AANovokhatskiy/pyscarcopula

Folders and files

NameName
Last commit message
Last commit date

Latest commit

 

History

4 Commits
 
 
 
 
 
 
 
 
 
 
 
 
 
 

Repository files navigation

About project

This project is made to fit multivaiate distribution using copula approach. To consider complex dependencies between the random vaiables we extend the classical model with constant parameters to stochastic model, where parameter considered as Ornstein-Uhlenbeck process. The idea based on discrete model suggested in Liesenfeld and Richard, Univariate and multivariate stochastic volatility models (2003).

For that model we introduce a likelihood function as an expectation over all random process states and use Monte Carlo estimates for that expectation while solving parameter estimation problem. The approach discussed in detail in our article (link will be availble when it will published). For brief description and code examples see below. Frank, Gumbel, Clayton and Joe copulas were implemented in the code. Goodness-of-fit (GoF) metrics based on Rosenblatt transform is also available.

The stochastic models is used here to calculate metrics VaR and CVaR and build a CVaR-optimized portfolio. The calculation based on paper Rockafellar, Uryasev Optimization of conditional value-at-risk (2000).

This project is made during the MSc program "Financial mathematics and financial technologies" in Sirius University, Sochi, Russia. 2023-2024.

Install

Installation could be made using pip:

git clone https://github.com/AANovokhatskiy/pyscarcopula
cd pyscarcopula
pip install .

Mathematical basis

Joint distribution

According to Sklar's theorem joint distribution could be constructed using special function of marginal distributions is named copula.

$$F\left(x_1, x_2, \ldots, x_d\right) = C\left( F_1 \left(x_1\right), F_2 \left(x_2\right), \ldots, F_d \left(x_d\right)\right)$$

Here we consider only a class of single-parameter copulas known as Archimedian.

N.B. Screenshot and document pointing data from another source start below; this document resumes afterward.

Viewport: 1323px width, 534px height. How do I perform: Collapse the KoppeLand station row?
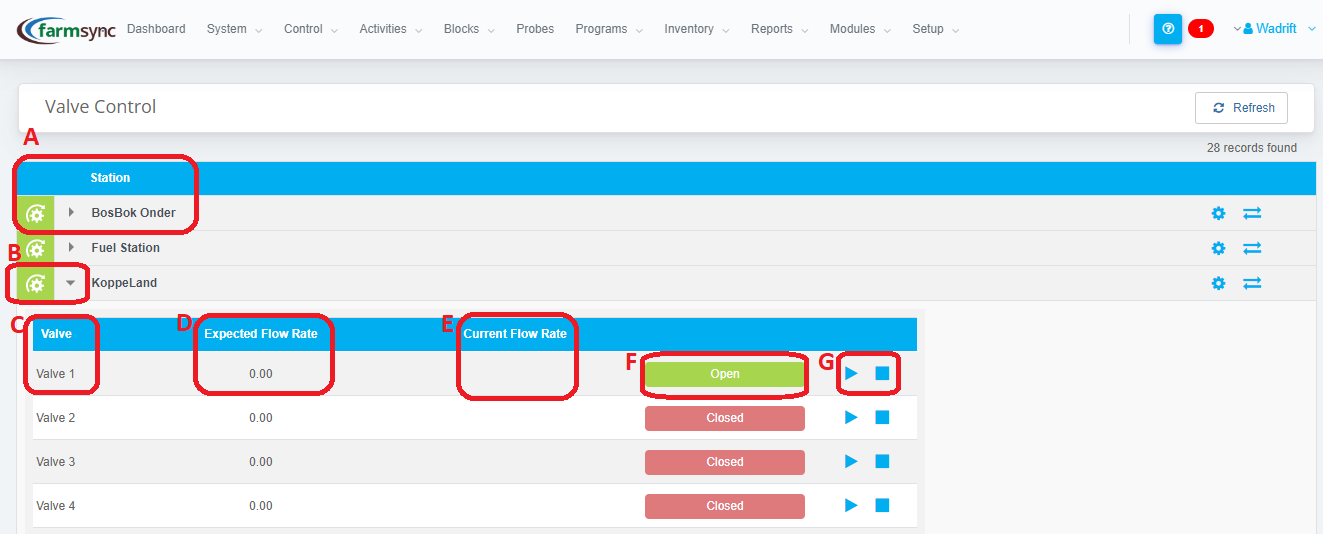tap(71, 283)
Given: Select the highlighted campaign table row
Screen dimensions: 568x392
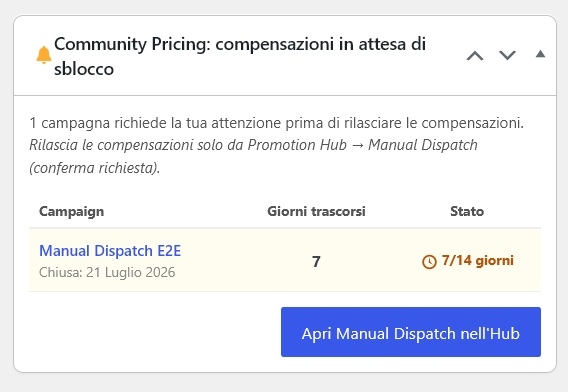Looking at the screenshot, I should tap(285, 260).
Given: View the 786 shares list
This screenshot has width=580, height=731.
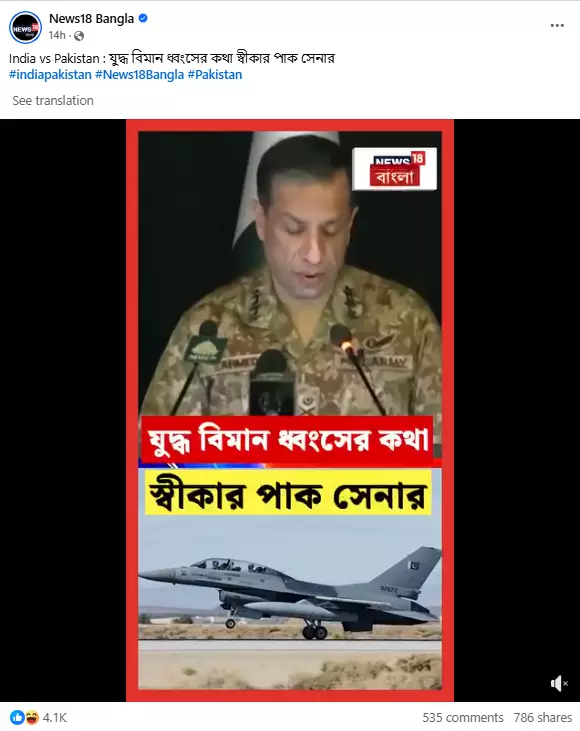Looking at the screenshot, I should [543, 717].
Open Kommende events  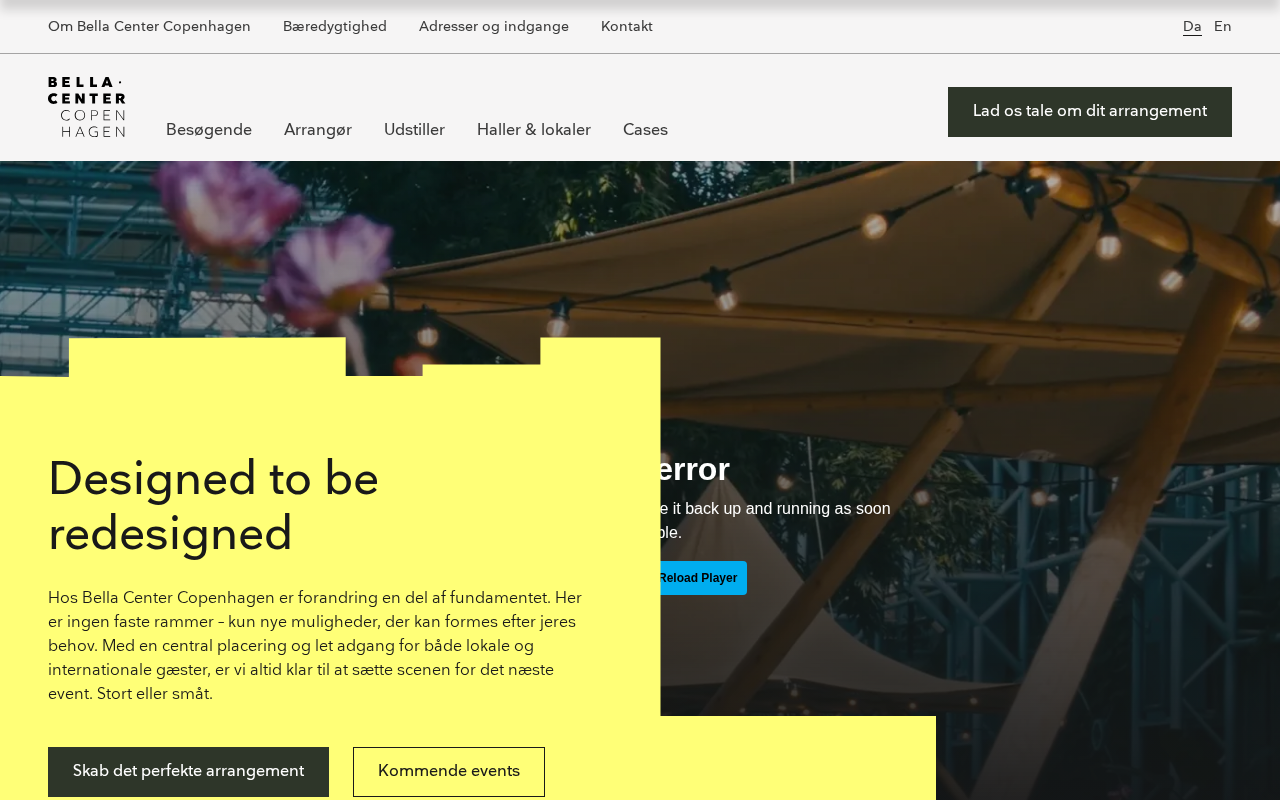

Denote $u_i = F_i(x_i)$, so this copulas could be constracted using generator function $\phi(u_i; \theta)$:

$$C(u_1, ..., u_d) = \phi^{[-1]} \left( \phi(u_1; \theta) + ... + \phi(u_d; \theta) \right)$$

Here we use the following copulas

Copula $\phi(t; \theta)$ $\phi^{-1}(t; \theta)$ $\theta \in$
Gumbel $(-\log t)^\theta$ $\exp{\left(-t^{1/\theta}\right)}$ $[1, \infty)$
Frank $-\log{\left(\frac{\exp{(-\theta t)} - 1}{\exp{(-\theta)} - 1}\right)}$ $-\frac{1}{\theta} \log{\left(1 + \exp{(-t)} \cdot (\exp{(-\theta)} - 1)\right)}$ $[0, \infty)$
Joe $-\log{\left( 1 - (1-t)^\theta \right)}$ $1 - (1 - \exp{(-t)})^{(1 / \theta)}$ $[1, \infty)$
Clayton $\frac{1}{\theta}\left(t^{-\theta} - 1 \right)$ $\left( 1 + t \theta\right)^{-1/\theta}$ $[0, \infty)$

Classical approach implies that $\theta$ is constant parameter. We can estimate it using Maximum likelihood method. Now consider that $\theta = \Psi (x_t)$ where $x_t$ is Ornstein-Uhlenbeck process (this process cannot be observed and considered as latent process)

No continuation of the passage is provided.